Source passage:
I don't know about setting the forum jump location, but we'll look into it and talk about it. As for your sig, it's a very lovely red x - are you sure the image you're linking to is there?

We'll also look into the equipment list option for you.


----------



## Chris Blount (Jun 22, 2001)

I'm looking into placing the forum jump at the top right now.


----------



## Mark Lamutt (Mar 24, 2002)

Ok, we've been busy this morning 

You now have a "DBS Equipment" line that you can fill out in your user profile. To access it, click on user cp, and then on profile. It's at the bottom of the page. For now, we have decided not to add it to the user listing to the left of the posts. That requires some pretty significant html coding and quite a bit more space than we really want to take. But, the information will show up if you click on a user profile. 

Let us know what you think.


----------



## geneb11 (Mar 24, 2002)

> I don't know about setting the forum jump location, but we'll look into it and talk about it. As for your sig, it's a very lovely red x - are you sure the image you're linking to is there?

Extracted data:
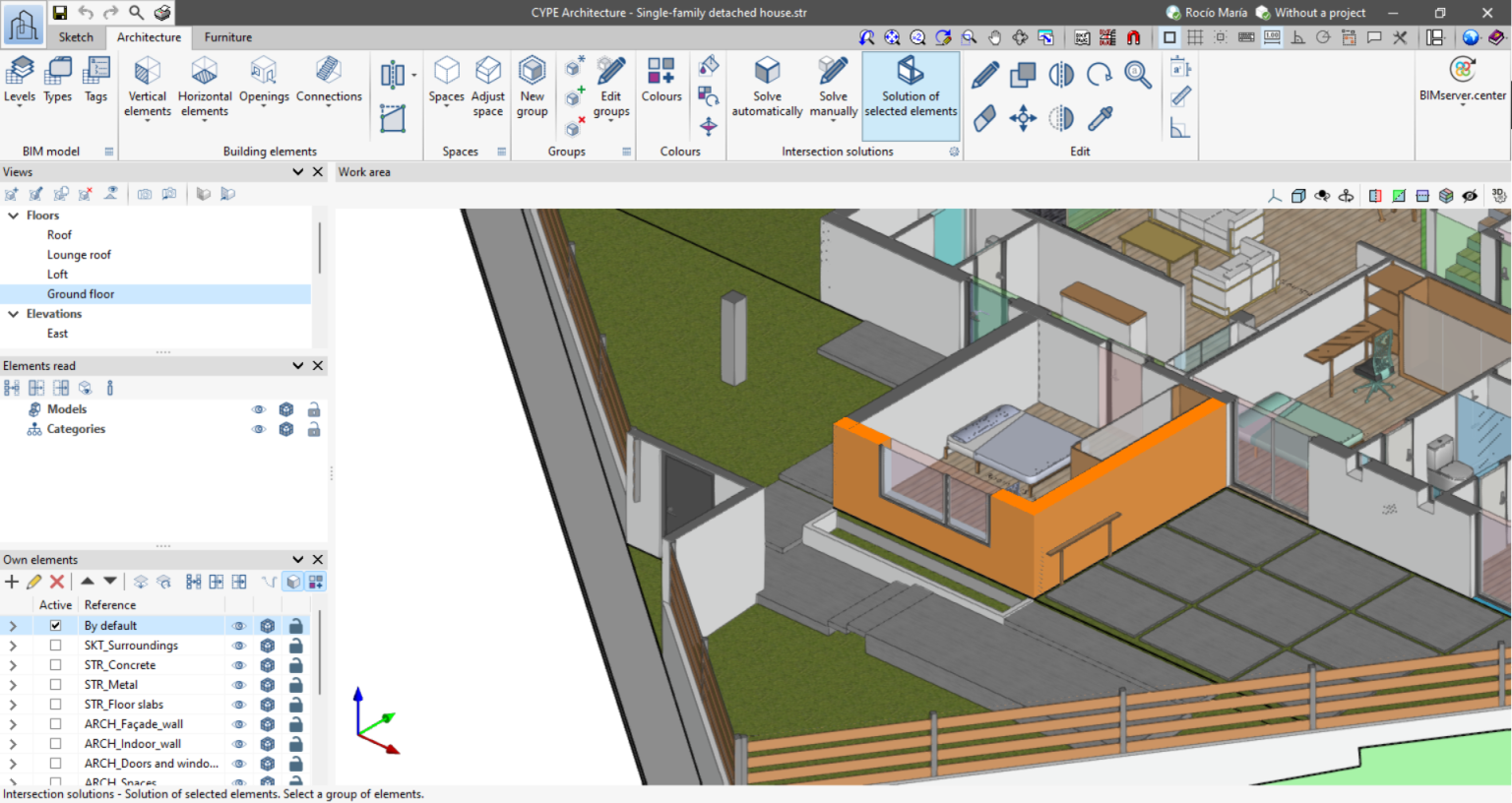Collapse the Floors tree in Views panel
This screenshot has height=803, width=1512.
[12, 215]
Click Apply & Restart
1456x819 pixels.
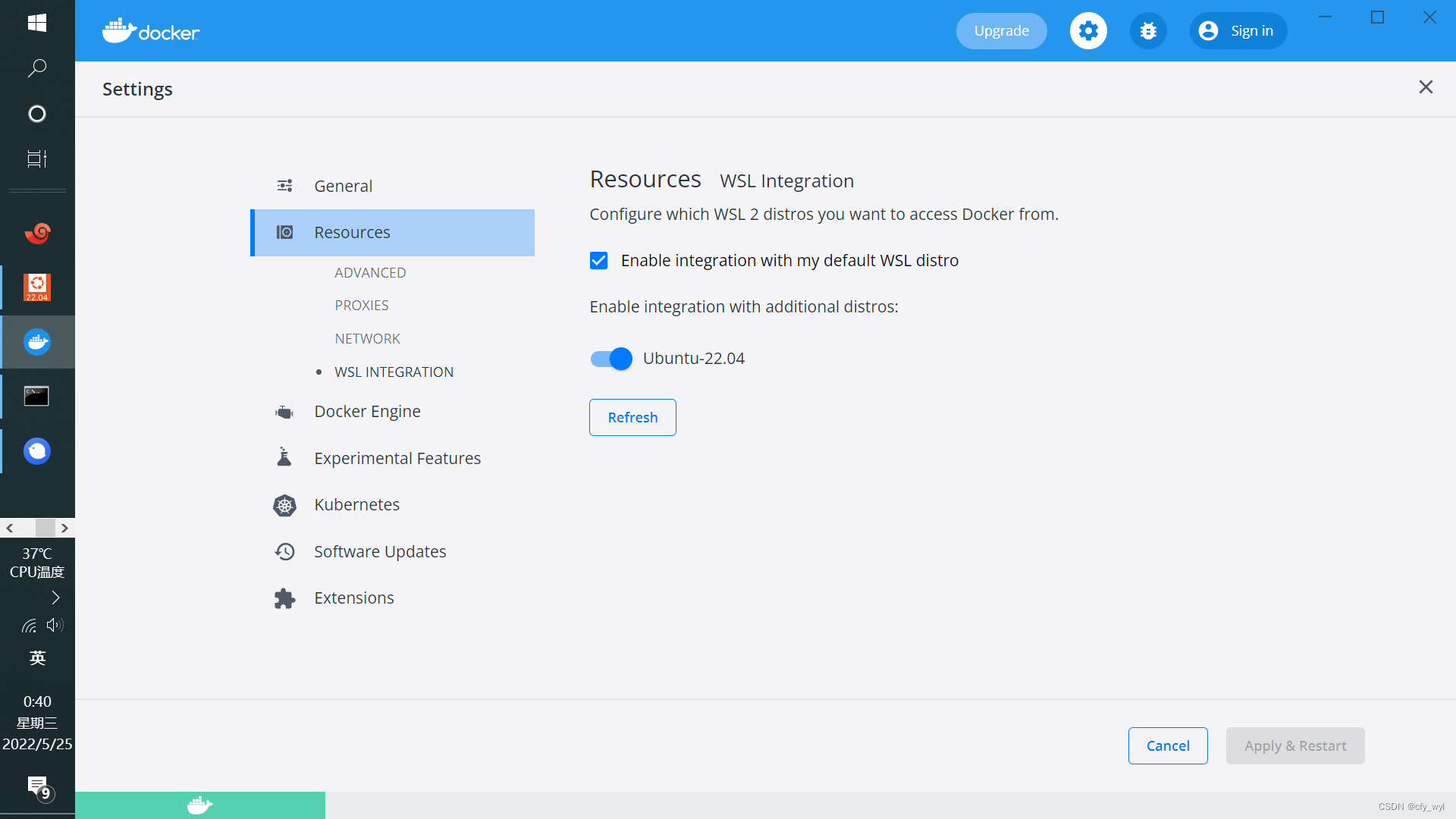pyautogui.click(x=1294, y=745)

* * *

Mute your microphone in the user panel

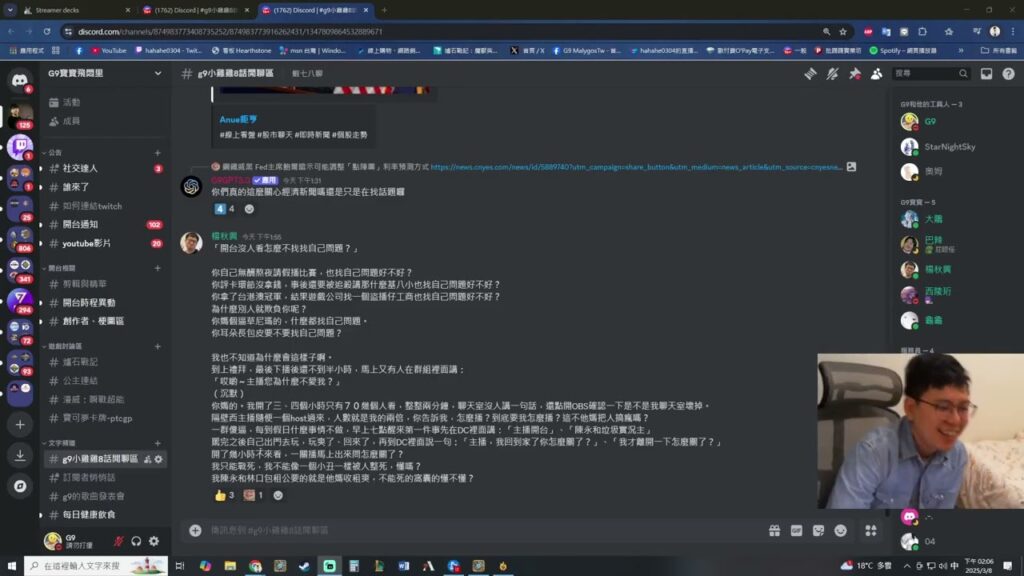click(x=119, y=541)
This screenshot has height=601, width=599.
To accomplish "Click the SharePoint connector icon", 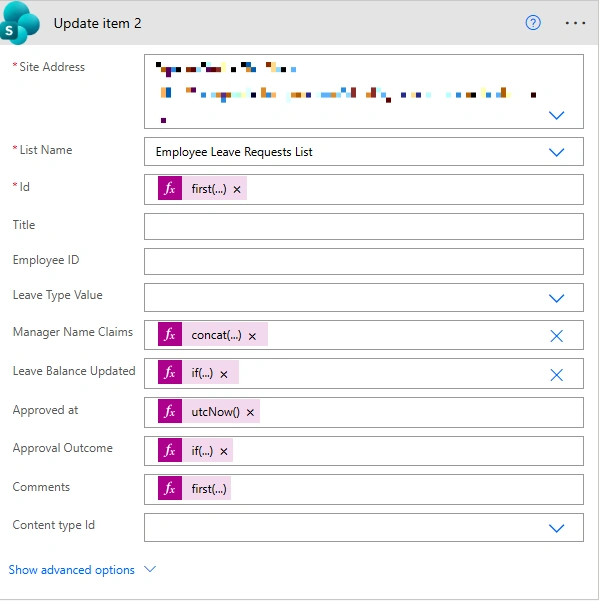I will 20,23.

...

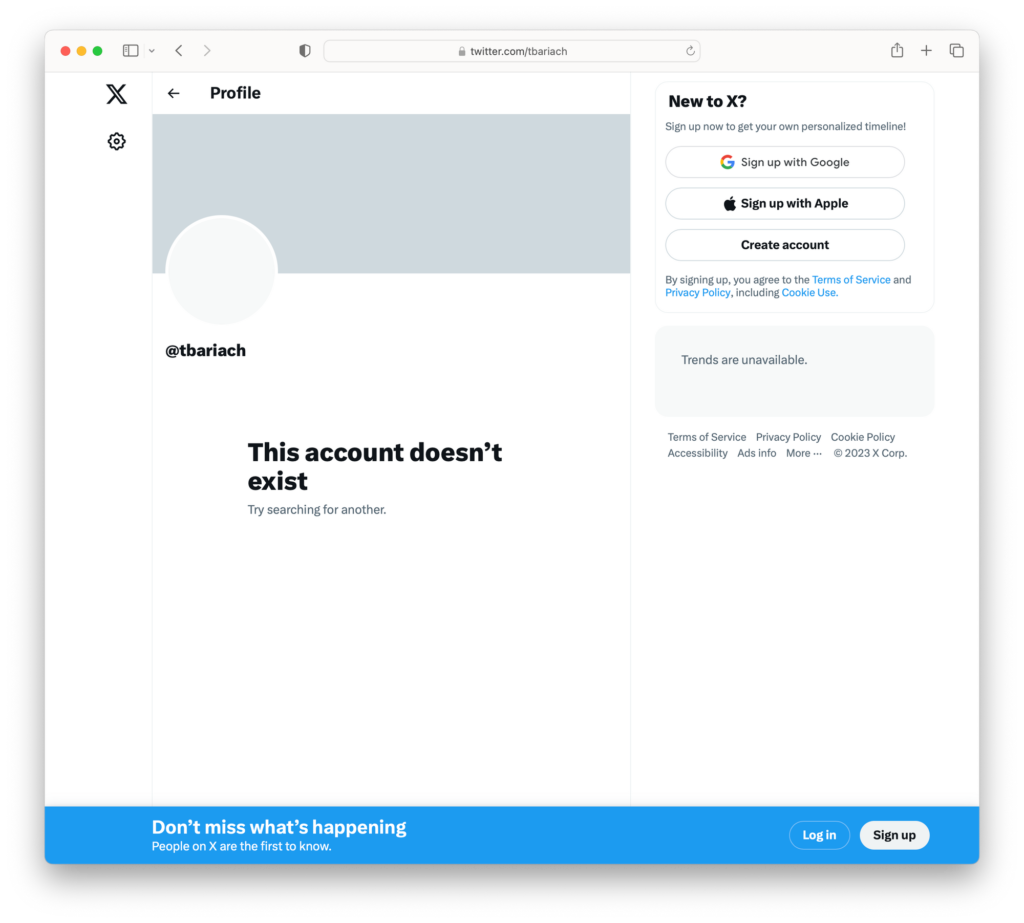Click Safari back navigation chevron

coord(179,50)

Given problem:
List the steps the forum thread gives for reaching the "DBS Equipment" line, in order. The records play no part in what follows.

Correct answer:
1. Click on user cp.
2. Click on profile.
3. Go to the bottom of the page.